Thinking theologically, I can’t help thinking of the famous quote from Martin Luther, “If the mercy is true, you must therefore bear the true, not an imaginary sin. God does not save those who are only imaginary sinners. Be a sinner, and sin boldly.” Now I don’t know since I am not Lutheran exactly where Luther was going with that, but it reminds me of what my violin teacher used to say to me at almost every lesson. He used to say, “If you are going to make a mistake, make a big one!” Like I say, I don’t know what Luther meant, but I do know what Mr. Culver meant. He meant that I was too timid in my playing, that when I became unsure of myself, my violin got soft and scratchy and you couldn’t really tell if I was missing the note or not. He meant that if I were bold in


7 my playing the good notes would sound good and the bad ones would be loud and bold enough that we could correct them. He meant that I would have a lot more fun and be a much better fiddle player if I wasn’t so afraid of making mistakes.” Luther, I know, thought that we were all going to make a lot of mistakes—sinners that we are. Mr. Culver knew that every beginning fiddle player gets more wrong than right. We make lots of mistakes. They both said, “Be bold. Don’t be so afraid. There is grace and salvation even when we are far from perfect.”

I would have liked to have been the little girl who didn’t take an hour to jump into deep water, who played the fiddle without worrying much about wrong notes. I would have liked to have been the grown-up who learning a new language isn’t afraid to sound foolish using the wrong words and the wrong tenses and saying she is pregnant when she is trying to say she is embarrassed or asking for cigarettes when she is trying to get oatmeal. That is not my natural temperament. I have to push myself, but when I do, I am usually glad I did and I have come to the conclusion that it does have something to do with religion and theology. Our founder Channing, said that our goal as Unitarians is spiritual growth. We don’t grow in our comfort zones. We don’t grow when we are only doing those things that are easy or comfortable or safe or conflict free. We grow when we challenge ourselves, when we confront something new, when we risk failure, when we risk discomfort, in search of the transformative possibilities.

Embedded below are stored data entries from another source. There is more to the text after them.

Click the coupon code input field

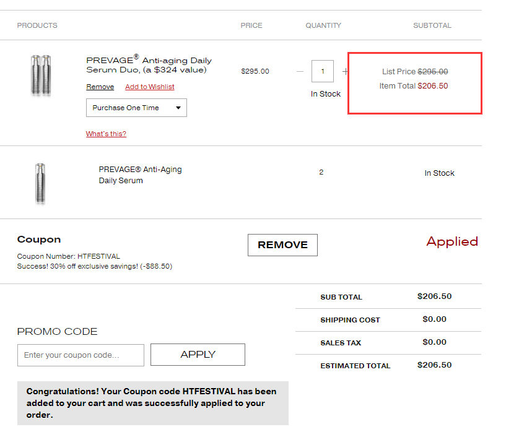click(81, 355)
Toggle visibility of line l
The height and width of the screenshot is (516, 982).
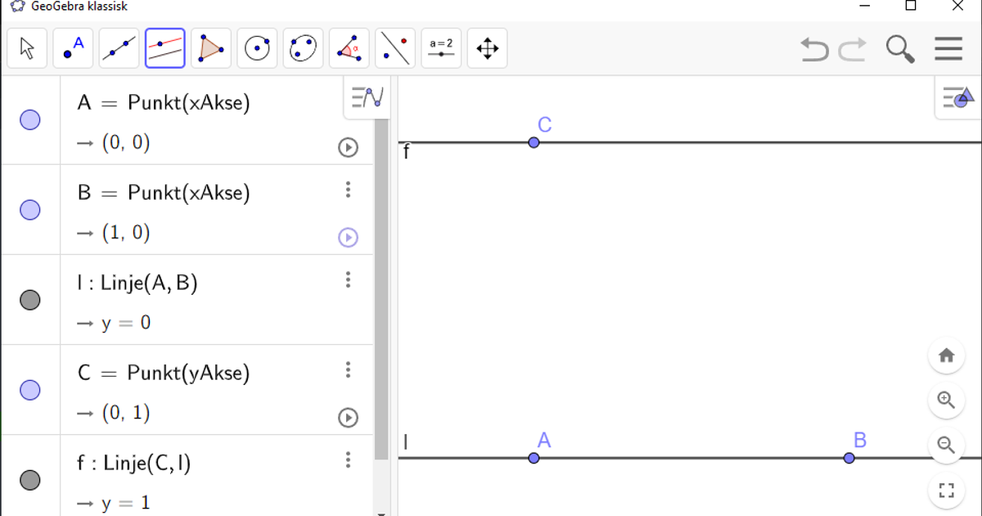pos(30,300)
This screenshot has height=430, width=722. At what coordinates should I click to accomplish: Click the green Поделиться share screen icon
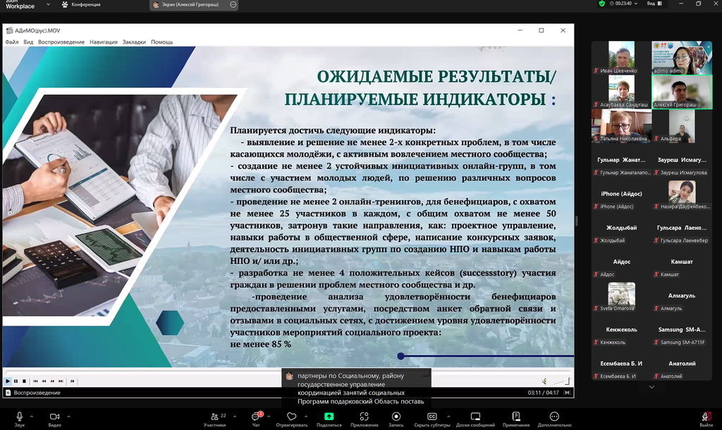[329, 417]
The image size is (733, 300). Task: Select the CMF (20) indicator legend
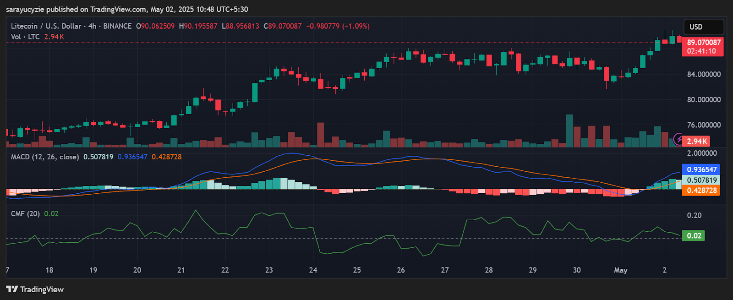click(x=25, y=213)
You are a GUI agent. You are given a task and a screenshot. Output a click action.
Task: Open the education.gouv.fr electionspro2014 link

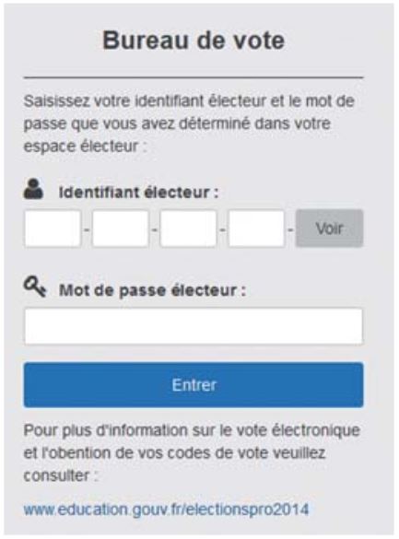pos(166,510)
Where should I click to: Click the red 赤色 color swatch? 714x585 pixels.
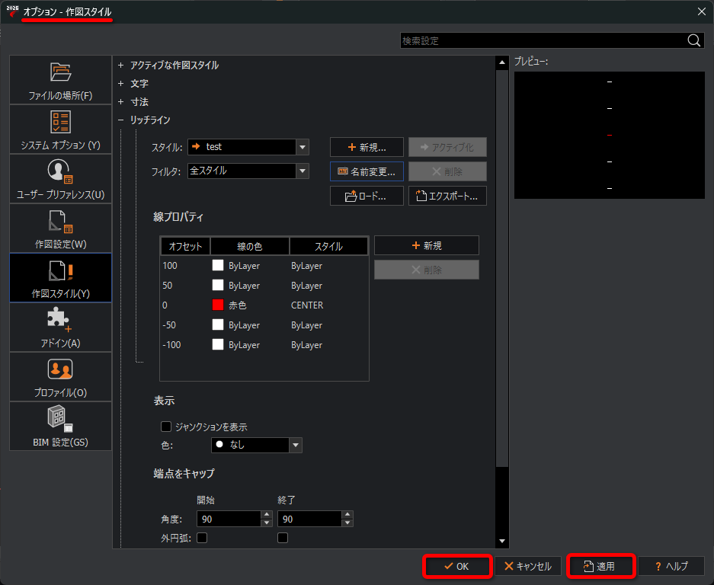218,305
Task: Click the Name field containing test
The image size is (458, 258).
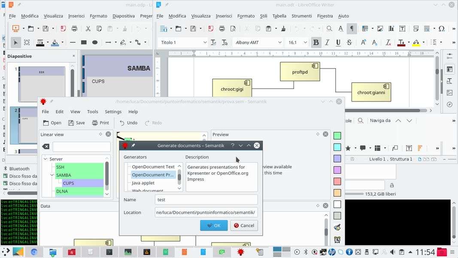Action: coord(206,200)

Looking at the national scene, I wish that the people I voted for last time had been bolder, less fearful, had really gone for the change I can believe in even if they were not


8 entirely successful. In our church we have been trying some new things: we are one of the few churches in our district to add an additional service that has a different format than our other service, we are one of the first churches in the denomination to work with the Hotchkiss model of governance. People are calling from all over to find out more about it, and we were one of the churches that founded the Community Meals Project that we featured last Sunday. These are all new things made possible by people willing to be bold. Each of these things has been a stretch for us. We don’t know what they will bring us long term, but we have been bold enough to try something new with positive potential. If you participate in the listening sessions sponsored by the church Board, I hope you, too, will think boldly when you advise your board about our church’s future.

We fail to be bold enough when we care too much about public opinion, when we are too fearful of making mistakes even those that are easily remedied, when we fear differences of opinion and emotion, when we get too comfortable to have an adventure, But if we seek to grow our spirit we will embrace life boldly. We will gain courage, and jump into the cold, deep water, and swim.